According to the embryogenesis passage below, what must enter each of the two daughter-cells during nuclear division when mother and daughter-cells have the same developmental import?
-------- Document passage --------
But embryogenesis does not proceed by differential divisions alone, for integral divisions are often interpolated between them, always, for instance, when in a bilateral animal an embryonic cell has to produce by division into two a corresponding organ for the right and left sides of the body; for instance, in the division of the primitive genital cell into the rudiments of the right and left reproductive organs, or in the division of the primitive mesoderm-cell into the right and left initial mesoderm-cell, but also later on in the course of embryogenesis, when, for instance, the right or the left primitive reproductive cell multiplies into a large number of primitive germ-cells, or in the multiplication of the blood-cells, or of the epithelial cells of a particular region; in short, whenever mother and daughter-cells have the same developmental import, that is, when they are to become nothing more than they already are. In all such cases a similar group of determinants, or a similar single determinant, must in the nuclear division penetrate into each of the two daughter-cells.
-------- Data extract --------
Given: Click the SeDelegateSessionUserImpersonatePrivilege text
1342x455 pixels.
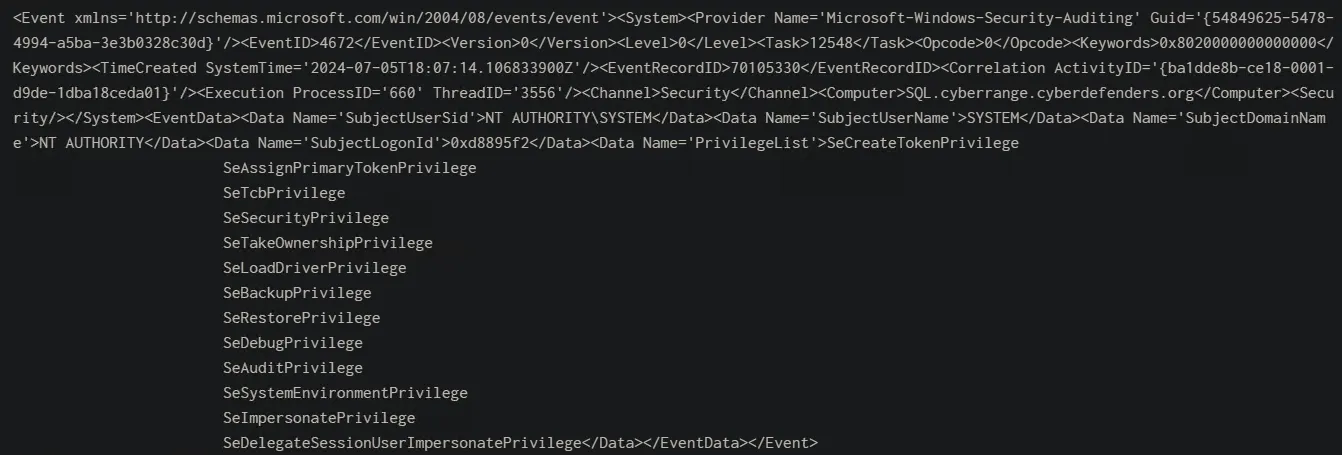Looking at the screenshot, I should 402,443.
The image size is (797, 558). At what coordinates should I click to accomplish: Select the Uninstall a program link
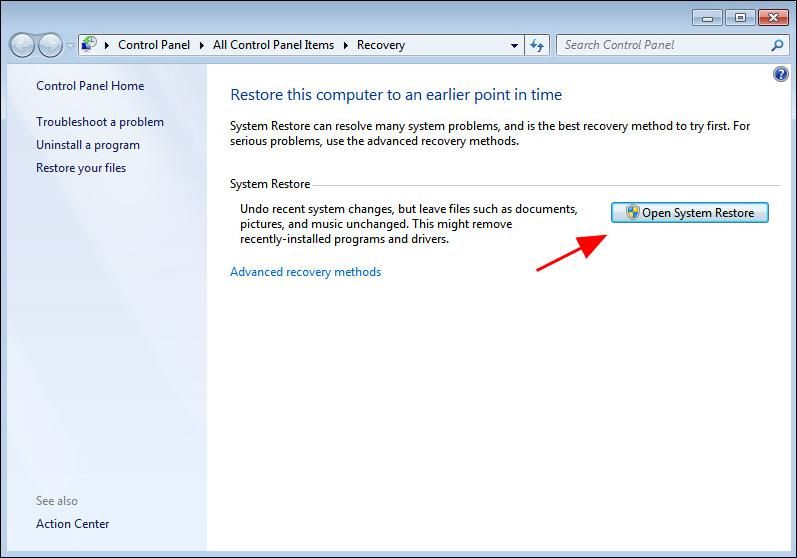tap(88, 145)
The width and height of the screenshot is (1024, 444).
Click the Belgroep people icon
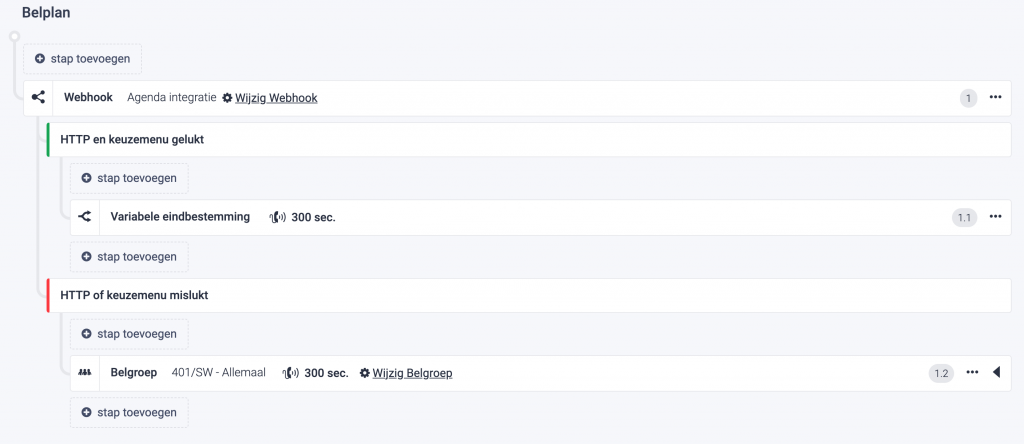pyautogui.click(x=85, y=373)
--------
■ **Output for this exercise**
A similar group of determinants, or a similar single determinant.